When your daughters were Wilder lineage the teenage years brought on their powers. And when they came in, they came in hot. So to speak. The wild fire had erupted from Daisy and would have burned the table and possibly the house down if Stacy hadn't frozen it in its tracks. As it was just the hairs on George's arm were singed. But it was the final sign that Daisy was in puberty and would need to be educated in more than just math.
"So my junior year I discovered that the necklaces had to be activated to work as dampeners. I, let's say, came in to possession of one that had never been switched on and started wearing it instead of my official necklace. So I had access to my powers while no one else did. It led to being able to make things go my way more often than not. It took them awhile to figure out what was happening.
When we were sitting in the headmistress's office discussing my punishment she snarled at my parents that 'this sort of thing might be okay at someplace like St. Agnes...' then my mother got to inform her that she was a St. Agnes alumna and the entire reason she had sent me to Couraboton was their reputation for being able to control their school. If they could not handle one teenage girl then perhaps their reputation was undeserved and should be corrected in the public record.
It was an uneasy detente. My mother was basically telling her that she would let every one know that I had found a way around centuries of work on power dampening procedures. An agreement was reached. I could not tell anyone in school about the necklace. I had to do volunteer work with the younger students, some parents sent their daughters long before puberty as a precaution and, of course, I had to give up my contraband necklace. But by then I had figured out how to control myself with or without the dampening effects of the school or the jewelry so it didn't matter.
My mother told my father that if they had sent me to St. Aggies I would have been running the entire organization by graduation. That was the St. Aggies way. The strongest destroyed the weakest. Power will out. My mother did not agree that that was the way it should be. She had spent her years there protecting those that were not as strong as she was. She was worried I wouldn't be as kindhearted."
"That's a little harsh. You are extraordinarily kind."

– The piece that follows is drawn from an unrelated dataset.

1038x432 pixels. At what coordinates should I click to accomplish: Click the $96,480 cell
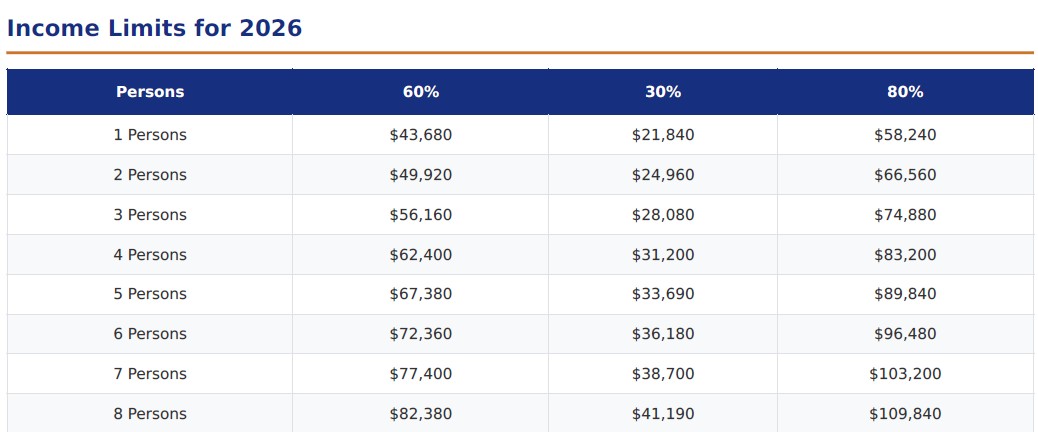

"Now maybe. But not then. I was extraordinarily strong and I had very little patience for anyone who was not. Now I see that strength needs kindness to balance it out. But I needed to learn that. Couraboton helped me get there, ironically it was my punishment and working with the young girls who were sent away before they even had a taste of power that got me there. That was where I realized that being kind was a different kind of power and strength."
"So how soon do we need to make a decision?"
"Soon. I had already scheduled a visit with Couraboton for next week. I will call tomorrow and see if we can move it up a few days. But I think as a day student, not a boarder. Between her necklace and me I think she will be okay."
"Should we put her under the blankets? She's going to get cold."
"Do you want to risk waking her?"
George remembered the fire erupting around her earlier today, "Maybe not. She can cover herself if she gets cold. She won't hurt herself if she falls will she?"
"No, she'll be fine."
And with one last loving look at their daughter George and Stacy left her to her dreams while she floated two feet above her covers.